Chapter 22

1.2K 62 2
                                    

Selamat Membaca.

Tiga bulan berlalu dengan cepat, setelah menghadiri tasyakuran Raden dan istrinya hubungan Abi dan Eliza terlihat semakin dekat dan terkadang sudah tidak canggung lagi.

Hari ini Abima pergi mengajar setelah itu ia pergi kekantor ayahnya untuk sekedar mengecek dan membantu, memang abi belum memutuskan apakah harus berhenti menjadi dosen atau memilih untuk mengambil alih perusahaan sang ayah ia belum memikirkan itu sama sekali.

Tadi pagi juga setelah sarapan ia pamit pada Eliza untuk pergi ke rumah bundanya karena rasanya ia begitu rindu dengan keluarganya apalagi adik bungsunya. Eliza ingin sekali ikut tapi ia harus jaga malam dan berakhir pulang pagi Alhasil ia tidak ikut.

"Abang? istri kamu nggak ikut?" ucap Neira saat Abi datang bersama suaminya.

Abi menggeleng "Eliza dinas malam bun, tadi mau ikut tapi yasudah lah, Eliza juga titip salam buat bunda"
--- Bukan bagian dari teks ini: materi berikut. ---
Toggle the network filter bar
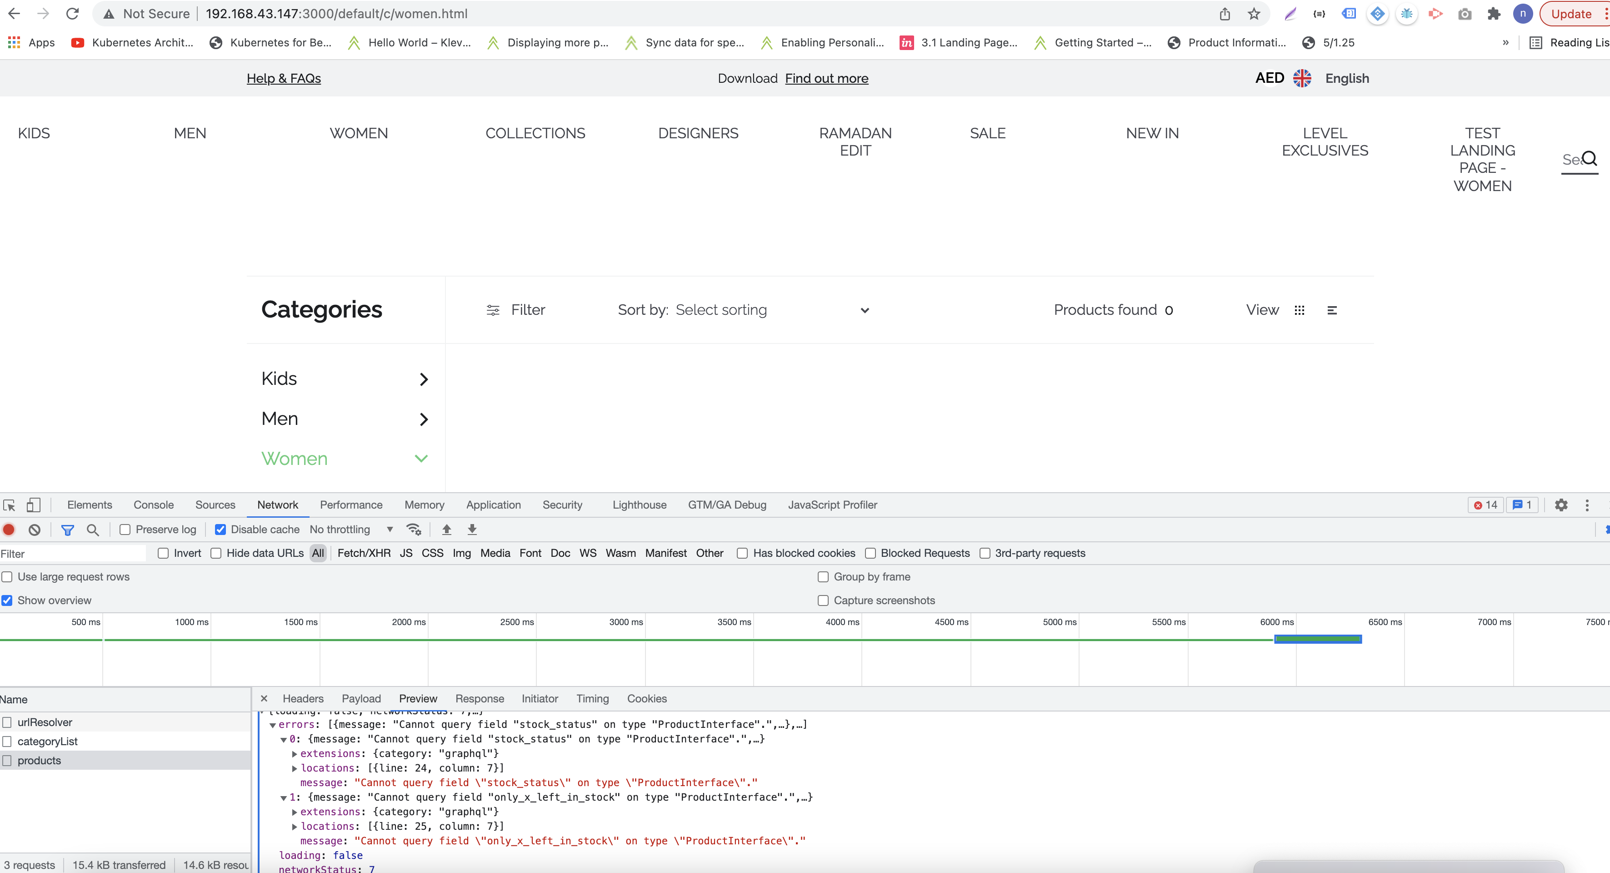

Neira tersenyum ia memeluk Abi dengan erat "Baik baik kan? ada masalah?"

"Sejauh ini baik, Abi jadi ada yang ngurus"

Neira tersenyum "Anggap Eliza itu jangan hanya mengurus kamu, kamu juga harus mengurus dia, dia anak baik bang jaga baik-baik ya?"

"Tentu Eliza istri abang bunda"

"Bagus, jalan empat bulan menikah gimana rasanya? udah ada tanda tanda?"

Pergerakan Abi terhenti ia menatap sang Bunda dengan tatapan sulit diartikan.

"Tanda tanda apa?"

Neira kembali menatap Abi "Kamu tuh ya, masa nggak tau"

Abi tau persis ia tau yang dimaksud bundanya adalah hamil.

"Bundaa" peringat Ayah.

Neira terkekeh geli "Engga apa sih, ayah kamu tuh serius banget bang"

"Abi jangan pikirin omongan bundamu, ayah nggak akan nuntut apapun dari pernikahan kalian"

"Ih bunda juga enggak tau, Abang maaf ya"

Abi terkekeh melihat kelakuan orang tuanya, umur mereka memang sudah tak muda lagi tapi perihal seperti ini masih saja seperti anak muda.

"Abanggg!!!!!" seruan dari arah anak tangga, terlihat gadis kecil tengah berdiri dengan senyum lebarnya ketika melihat kakaknya pulang.

"Heii"

Zara berlari kemudian abi ikut berdiri lalu mengangkat tubuh Zara dan mencium pipinya berkali-kali.

"Kangen bangett"

"Zara juga"

"Bu dokter enggak ikut?"

"Sayang" ucap Neira ketika Zara memanggil kakak iparnya seperti itu.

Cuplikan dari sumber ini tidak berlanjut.